--- Your assignment ---
Would you please copy each line of the data in which the string "Image" occurs?
======== Data to examine
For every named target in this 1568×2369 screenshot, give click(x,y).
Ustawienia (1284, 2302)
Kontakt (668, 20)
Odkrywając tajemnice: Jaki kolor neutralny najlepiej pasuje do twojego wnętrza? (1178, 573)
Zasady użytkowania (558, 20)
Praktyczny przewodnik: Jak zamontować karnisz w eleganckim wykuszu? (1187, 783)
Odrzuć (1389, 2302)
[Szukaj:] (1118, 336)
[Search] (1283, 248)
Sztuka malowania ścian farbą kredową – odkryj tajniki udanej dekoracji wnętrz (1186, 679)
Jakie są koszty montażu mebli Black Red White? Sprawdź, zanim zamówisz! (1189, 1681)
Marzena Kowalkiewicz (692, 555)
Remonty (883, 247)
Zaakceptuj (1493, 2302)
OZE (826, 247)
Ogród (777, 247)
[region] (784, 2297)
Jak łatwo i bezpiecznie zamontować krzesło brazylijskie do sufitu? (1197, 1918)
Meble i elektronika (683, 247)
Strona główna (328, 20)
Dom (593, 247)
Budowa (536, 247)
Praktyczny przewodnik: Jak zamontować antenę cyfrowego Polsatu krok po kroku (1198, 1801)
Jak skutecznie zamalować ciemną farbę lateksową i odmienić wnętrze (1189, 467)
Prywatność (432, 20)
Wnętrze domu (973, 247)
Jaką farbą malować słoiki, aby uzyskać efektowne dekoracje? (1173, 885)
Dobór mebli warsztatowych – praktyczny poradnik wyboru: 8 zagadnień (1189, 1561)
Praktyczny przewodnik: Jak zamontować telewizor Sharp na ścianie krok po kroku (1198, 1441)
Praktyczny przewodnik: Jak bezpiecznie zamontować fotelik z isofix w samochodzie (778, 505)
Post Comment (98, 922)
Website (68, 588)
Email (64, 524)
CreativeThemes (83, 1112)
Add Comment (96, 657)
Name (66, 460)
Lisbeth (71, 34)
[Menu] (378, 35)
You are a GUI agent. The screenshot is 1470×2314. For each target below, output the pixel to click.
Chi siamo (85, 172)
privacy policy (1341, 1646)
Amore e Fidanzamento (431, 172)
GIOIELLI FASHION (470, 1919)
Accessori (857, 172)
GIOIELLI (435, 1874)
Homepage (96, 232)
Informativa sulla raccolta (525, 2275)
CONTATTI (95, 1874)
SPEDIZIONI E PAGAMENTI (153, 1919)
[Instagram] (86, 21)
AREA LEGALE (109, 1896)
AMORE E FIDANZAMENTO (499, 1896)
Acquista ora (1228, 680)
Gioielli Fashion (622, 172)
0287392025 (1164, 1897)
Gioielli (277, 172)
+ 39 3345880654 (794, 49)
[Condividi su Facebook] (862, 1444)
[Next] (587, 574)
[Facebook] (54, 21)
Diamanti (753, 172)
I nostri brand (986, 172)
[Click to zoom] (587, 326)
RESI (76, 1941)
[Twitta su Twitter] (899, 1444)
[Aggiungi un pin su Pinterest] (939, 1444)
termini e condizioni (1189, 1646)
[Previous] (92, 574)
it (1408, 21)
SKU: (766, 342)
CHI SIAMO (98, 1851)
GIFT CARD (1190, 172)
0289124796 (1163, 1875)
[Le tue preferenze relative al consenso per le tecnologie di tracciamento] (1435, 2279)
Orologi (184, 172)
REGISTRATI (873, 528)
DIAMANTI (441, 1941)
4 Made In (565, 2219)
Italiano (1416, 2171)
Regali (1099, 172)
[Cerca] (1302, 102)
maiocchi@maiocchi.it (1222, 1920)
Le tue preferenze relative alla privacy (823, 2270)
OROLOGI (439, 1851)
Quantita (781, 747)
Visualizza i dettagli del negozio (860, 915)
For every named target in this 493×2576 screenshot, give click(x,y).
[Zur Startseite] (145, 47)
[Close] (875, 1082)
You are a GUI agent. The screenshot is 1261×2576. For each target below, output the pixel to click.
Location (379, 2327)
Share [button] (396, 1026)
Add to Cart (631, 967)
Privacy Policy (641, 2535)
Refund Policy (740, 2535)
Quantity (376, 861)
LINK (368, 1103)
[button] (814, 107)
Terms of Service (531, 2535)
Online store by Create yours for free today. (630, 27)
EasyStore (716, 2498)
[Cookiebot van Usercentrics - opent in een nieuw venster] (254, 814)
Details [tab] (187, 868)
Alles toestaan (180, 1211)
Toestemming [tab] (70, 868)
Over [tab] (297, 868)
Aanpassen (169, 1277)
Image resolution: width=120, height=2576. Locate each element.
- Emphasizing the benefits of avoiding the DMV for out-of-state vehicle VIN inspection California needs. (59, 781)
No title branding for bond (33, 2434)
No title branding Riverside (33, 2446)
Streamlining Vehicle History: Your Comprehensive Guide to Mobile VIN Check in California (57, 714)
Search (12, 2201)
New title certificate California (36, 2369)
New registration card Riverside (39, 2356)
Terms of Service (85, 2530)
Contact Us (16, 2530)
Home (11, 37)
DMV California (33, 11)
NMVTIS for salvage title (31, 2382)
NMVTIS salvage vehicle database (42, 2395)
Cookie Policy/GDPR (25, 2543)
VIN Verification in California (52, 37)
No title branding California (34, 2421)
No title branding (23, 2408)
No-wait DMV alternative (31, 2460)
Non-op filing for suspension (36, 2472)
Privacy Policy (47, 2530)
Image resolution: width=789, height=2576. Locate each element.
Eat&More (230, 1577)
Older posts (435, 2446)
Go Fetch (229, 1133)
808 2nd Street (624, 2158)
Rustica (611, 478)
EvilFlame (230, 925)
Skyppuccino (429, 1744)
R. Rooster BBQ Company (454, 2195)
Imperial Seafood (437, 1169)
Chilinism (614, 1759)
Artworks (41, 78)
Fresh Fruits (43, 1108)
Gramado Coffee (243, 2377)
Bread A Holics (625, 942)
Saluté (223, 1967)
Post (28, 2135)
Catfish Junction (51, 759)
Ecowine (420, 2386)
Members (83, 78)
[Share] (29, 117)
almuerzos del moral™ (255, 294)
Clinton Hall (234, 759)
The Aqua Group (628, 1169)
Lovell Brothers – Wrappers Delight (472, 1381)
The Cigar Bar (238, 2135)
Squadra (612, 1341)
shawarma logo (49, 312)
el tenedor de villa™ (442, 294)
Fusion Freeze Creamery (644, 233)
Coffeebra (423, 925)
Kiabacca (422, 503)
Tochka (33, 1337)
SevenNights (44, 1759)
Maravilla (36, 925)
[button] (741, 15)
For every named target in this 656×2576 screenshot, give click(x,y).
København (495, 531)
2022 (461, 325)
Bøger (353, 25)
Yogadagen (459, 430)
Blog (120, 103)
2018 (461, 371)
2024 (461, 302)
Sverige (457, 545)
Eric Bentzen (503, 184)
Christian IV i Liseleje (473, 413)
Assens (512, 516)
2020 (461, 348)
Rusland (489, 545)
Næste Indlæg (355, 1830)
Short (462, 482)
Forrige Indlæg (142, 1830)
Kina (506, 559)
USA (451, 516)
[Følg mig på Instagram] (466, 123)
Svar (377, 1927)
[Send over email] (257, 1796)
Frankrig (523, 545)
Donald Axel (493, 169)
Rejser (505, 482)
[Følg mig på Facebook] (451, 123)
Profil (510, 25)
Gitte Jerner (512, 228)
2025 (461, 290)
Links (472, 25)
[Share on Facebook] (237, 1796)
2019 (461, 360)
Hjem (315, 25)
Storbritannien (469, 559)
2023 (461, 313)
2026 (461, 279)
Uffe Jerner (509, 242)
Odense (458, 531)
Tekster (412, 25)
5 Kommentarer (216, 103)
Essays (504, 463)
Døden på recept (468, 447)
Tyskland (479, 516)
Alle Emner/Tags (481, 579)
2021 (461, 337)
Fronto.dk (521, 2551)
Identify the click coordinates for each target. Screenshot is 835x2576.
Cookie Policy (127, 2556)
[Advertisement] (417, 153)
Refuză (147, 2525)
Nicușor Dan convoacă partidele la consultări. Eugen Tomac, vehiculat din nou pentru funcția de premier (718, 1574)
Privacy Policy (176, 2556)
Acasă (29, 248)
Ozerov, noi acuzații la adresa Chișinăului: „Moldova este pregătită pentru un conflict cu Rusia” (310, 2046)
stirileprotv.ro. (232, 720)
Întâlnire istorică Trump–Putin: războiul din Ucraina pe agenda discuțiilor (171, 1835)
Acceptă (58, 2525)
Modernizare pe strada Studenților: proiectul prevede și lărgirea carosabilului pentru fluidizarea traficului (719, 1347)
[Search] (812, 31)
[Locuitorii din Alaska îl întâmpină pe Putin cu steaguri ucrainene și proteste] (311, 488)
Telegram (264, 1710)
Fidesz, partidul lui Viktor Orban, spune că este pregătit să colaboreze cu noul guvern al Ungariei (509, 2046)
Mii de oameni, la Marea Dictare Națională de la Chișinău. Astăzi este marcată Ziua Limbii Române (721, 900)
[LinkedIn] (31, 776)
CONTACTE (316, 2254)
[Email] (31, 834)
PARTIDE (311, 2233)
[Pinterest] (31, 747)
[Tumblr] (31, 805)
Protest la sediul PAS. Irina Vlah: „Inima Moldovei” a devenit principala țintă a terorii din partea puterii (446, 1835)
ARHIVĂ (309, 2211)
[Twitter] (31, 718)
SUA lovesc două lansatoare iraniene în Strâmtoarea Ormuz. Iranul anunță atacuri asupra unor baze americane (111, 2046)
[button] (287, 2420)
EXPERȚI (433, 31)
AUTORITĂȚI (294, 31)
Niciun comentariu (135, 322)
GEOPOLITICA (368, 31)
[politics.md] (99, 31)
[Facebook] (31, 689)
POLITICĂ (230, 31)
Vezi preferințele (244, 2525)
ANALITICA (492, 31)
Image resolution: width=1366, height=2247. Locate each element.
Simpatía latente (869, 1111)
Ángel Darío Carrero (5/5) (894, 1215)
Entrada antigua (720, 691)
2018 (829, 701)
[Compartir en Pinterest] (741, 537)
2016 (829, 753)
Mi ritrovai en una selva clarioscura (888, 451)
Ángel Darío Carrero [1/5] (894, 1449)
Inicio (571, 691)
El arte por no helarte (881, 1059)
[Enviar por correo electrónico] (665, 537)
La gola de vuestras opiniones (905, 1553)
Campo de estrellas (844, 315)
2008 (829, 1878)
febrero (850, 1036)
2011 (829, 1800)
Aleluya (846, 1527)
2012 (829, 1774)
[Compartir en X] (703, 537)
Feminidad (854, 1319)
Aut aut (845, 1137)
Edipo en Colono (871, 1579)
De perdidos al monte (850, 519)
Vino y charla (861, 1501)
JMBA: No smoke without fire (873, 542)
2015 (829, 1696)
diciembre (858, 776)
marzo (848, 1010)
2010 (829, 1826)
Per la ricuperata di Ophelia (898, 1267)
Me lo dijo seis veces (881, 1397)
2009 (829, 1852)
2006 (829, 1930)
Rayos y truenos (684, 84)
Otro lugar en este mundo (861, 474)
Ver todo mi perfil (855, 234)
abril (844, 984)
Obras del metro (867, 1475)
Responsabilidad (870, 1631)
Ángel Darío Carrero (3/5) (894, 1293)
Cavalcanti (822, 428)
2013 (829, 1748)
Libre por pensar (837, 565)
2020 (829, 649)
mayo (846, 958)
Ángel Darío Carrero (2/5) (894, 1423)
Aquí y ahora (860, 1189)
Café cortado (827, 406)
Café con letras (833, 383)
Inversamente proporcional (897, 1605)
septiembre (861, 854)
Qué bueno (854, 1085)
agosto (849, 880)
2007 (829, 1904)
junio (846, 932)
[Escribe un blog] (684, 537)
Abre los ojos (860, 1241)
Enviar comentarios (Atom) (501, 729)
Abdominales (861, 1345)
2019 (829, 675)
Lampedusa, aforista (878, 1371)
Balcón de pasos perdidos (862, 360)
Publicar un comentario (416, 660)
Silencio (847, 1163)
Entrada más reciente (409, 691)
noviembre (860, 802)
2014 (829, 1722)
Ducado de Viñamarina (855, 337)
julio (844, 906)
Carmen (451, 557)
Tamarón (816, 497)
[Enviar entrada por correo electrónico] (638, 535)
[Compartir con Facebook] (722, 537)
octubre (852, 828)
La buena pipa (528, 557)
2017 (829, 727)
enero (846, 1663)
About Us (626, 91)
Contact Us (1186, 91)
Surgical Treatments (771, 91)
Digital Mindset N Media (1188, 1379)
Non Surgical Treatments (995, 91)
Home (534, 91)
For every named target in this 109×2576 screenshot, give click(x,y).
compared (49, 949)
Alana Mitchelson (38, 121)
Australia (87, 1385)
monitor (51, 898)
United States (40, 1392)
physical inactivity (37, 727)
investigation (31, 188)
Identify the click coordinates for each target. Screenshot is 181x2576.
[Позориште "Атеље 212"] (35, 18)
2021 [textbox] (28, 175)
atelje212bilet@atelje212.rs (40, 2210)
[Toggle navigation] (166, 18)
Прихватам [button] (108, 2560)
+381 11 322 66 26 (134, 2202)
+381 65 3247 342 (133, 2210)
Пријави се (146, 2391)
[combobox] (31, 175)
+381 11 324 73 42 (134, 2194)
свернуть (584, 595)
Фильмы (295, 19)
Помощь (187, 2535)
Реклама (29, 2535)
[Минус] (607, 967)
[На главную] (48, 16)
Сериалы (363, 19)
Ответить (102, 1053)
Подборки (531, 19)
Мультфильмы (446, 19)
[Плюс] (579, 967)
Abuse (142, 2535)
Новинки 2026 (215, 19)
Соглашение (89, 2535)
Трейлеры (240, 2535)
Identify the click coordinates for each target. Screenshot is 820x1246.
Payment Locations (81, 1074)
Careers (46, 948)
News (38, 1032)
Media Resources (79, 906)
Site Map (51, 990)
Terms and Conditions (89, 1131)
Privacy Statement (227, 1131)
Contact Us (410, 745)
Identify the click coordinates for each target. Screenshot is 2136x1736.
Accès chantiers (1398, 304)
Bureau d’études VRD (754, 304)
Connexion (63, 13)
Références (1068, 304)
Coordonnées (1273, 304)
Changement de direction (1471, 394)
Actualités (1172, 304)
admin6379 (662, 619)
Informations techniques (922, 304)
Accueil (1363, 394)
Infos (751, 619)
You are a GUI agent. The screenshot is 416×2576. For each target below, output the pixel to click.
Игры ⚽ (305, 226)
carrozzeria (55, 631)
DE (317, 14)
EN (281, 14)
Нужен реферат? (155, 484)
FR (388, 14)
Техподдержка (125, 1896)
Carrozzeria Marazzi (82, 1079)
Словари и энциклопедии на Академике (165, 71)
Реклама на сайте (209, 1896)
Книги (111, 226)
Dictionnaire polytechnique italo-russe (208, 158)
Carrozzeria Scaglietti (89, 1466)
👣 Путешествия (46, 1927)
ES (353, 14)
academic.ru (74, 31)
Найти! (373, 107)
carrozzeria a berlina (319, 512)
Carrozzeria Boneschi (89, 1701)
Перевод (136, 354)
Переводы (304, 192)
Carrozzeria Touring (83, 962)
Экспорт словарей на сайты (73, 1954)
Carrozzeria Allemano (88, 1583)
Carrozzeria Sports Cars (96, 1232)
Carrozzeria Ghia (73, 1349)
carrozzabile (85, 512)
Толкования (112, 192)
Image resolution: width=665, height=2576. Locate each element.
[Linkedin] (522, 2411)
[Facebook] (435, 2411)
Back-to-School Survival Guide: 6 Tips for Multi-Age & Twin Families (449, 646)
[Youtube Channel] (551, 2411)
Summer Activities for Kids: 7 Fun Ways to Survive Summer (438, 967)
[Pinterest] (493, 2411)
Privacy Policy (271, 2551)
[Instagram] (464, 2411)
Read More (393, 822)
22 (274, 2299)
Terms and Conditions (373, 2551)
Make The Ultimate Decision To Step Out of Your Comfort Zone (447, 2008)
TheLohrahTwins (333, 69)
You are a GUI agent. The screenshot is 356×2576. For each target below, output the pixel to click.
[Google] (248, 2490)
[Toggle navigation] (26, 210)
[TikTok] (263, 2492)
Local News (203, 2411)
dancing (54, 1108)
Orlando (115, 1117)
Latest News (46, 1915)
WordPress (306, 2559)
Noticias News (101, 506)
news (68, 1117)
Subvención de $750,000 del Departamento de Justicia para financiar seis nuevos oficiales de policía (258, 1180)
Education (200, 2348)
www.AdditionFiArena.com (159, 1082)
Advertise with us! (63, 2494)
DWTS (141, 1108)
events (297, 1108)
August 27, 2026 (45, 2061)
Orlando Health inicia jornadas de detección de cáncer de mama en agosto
================
--- Answer section ---
Image resolution: width=120, height=2576. Locate each element.
Image resolution: width=789, height=2576. Locate each element.
Image resolution: width=1366, height=2247. Locate each element.
Image resolution: width=665, height=2576. Locate each element.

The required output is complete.